Exchange 2003 SP2 system on Server 2003 SP2

E-mails being sent from one particular sender outside (that we know of, could be others) are not being received by a recipient on Exchange.  The user in question does NOT have a mailbox on the Exchange server, only e-mail addresses.  Her e-mail mailbox is located in a different organization, which is her pirmary e-mail setup in Exchange General as the outside address: FName.LName@outside.com, that is her Primary SMTP e-mail address.  She also has an SMTP address for her e-mail within our company: name@internal.com.

If i send to her name@internal.com from an external e-mail she gets it.  It seems that when a sender from the same outside.com domain sends her e-mail, she's not getting it.
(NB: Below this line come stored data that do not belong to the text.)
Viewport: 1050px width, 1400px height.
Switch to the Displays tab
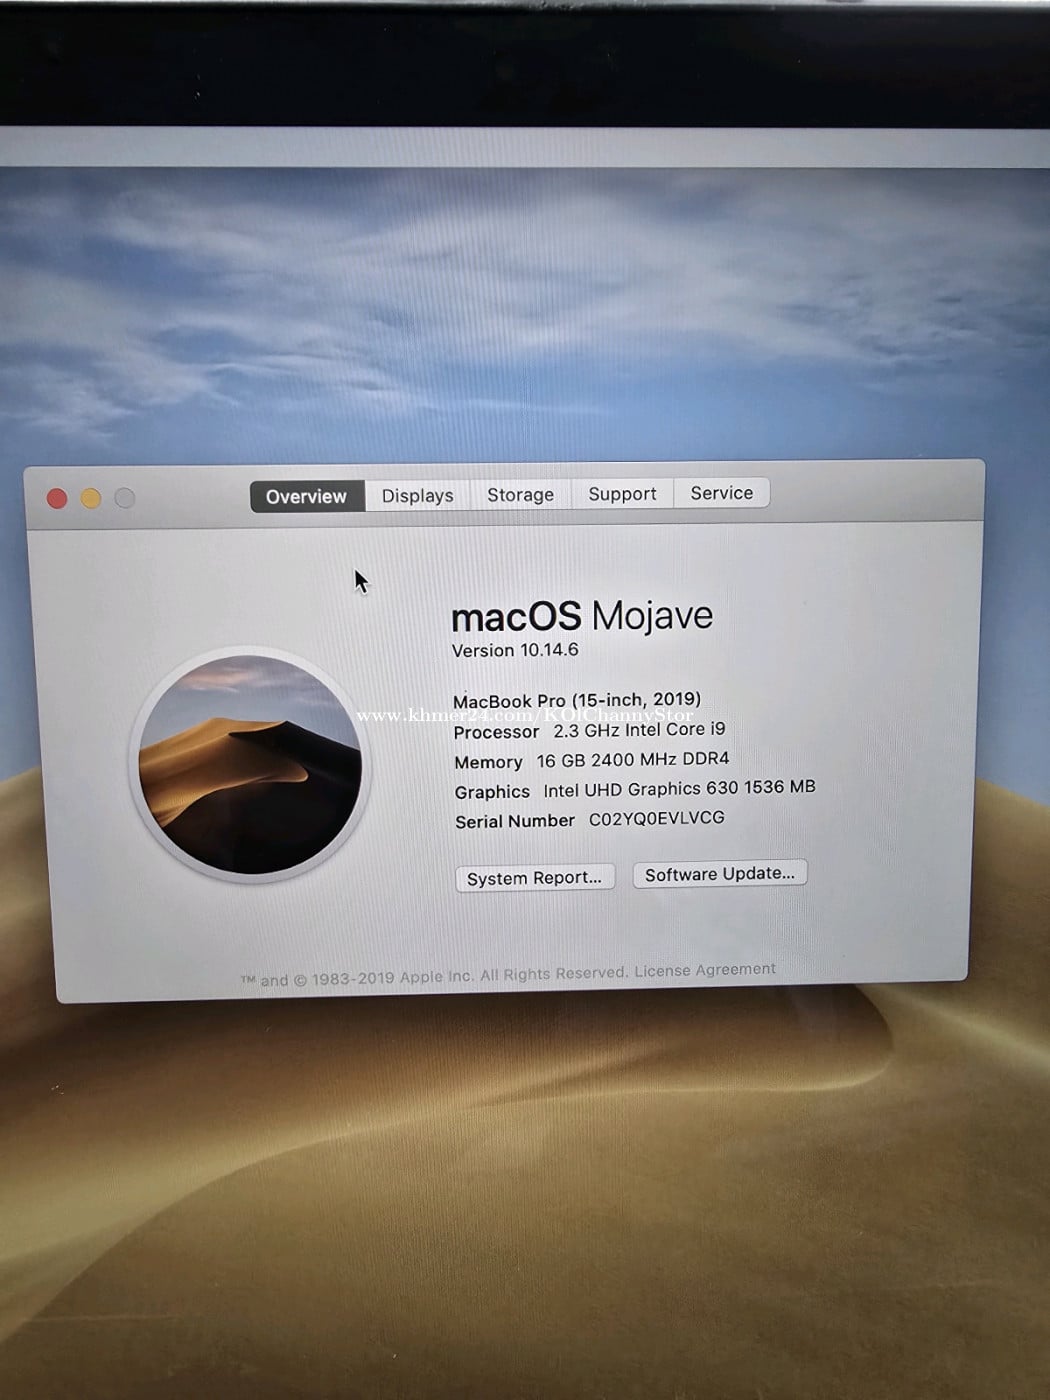[x=417, y=496]
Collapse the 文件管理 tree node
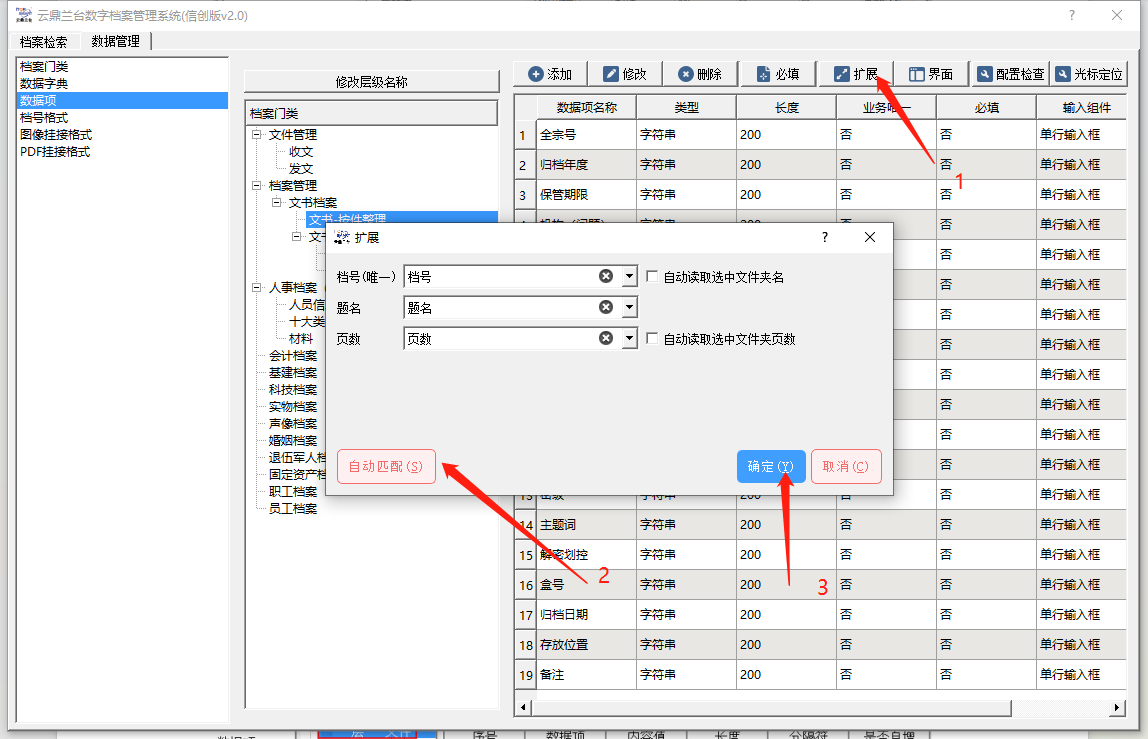 coord(257,135)
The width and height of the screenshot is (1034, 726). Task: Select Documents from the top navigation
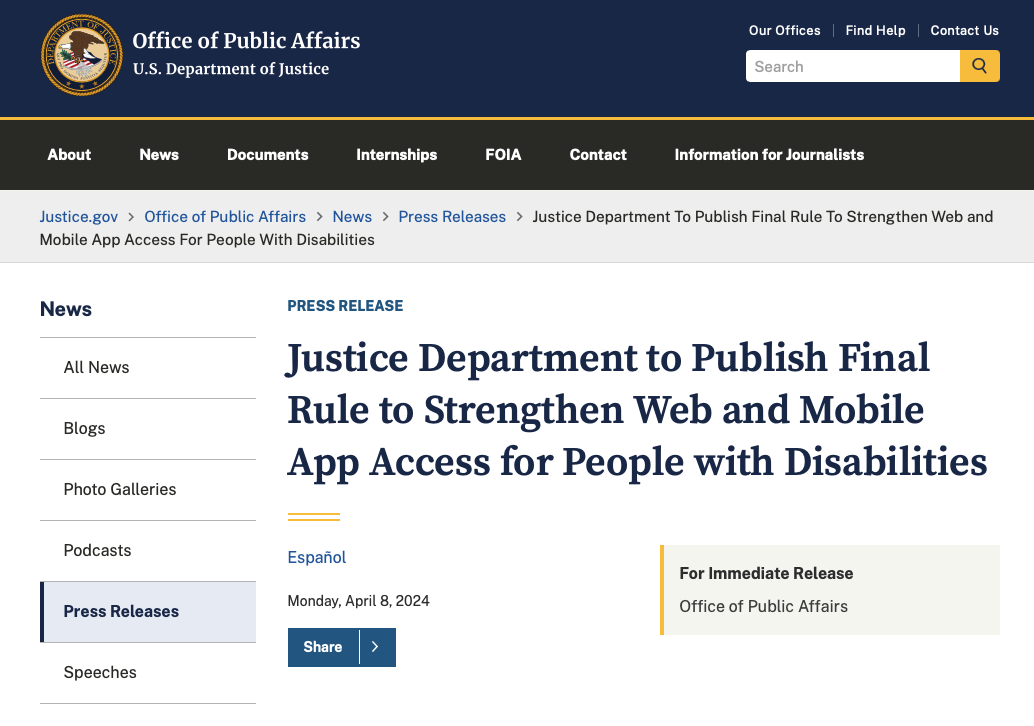point(267,155)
In reviewing the message tracking log,
it shows the name@internal.com is submitted to advance queuing event id 1019, t
hen shows it was submitted to advance queing event id 1025, t
hen AQ submitted message to categorizer event id 1024,
the next event 1033 now changes the e-mail from name@internal.com to fname.lname@outside.com where the smtp message is catgegorized and queued for routing,
then 1034 SMTP message routed and queued for remote delivery ,
1036 SMTP message queued for local delivery ,
1023 SMTP local delivery,
1020 SMTP begin outbound transfer.
 I see the message never gets a 1028 and SMTP SD local delivery (which i believe is b/c she has no mailbox on our Exchange server),
and finally 1031 SMTP end outbound transfer.  

So it appears everything is being processed correctly by the Exchange server. Not sure what's going on here. Thanks in advance.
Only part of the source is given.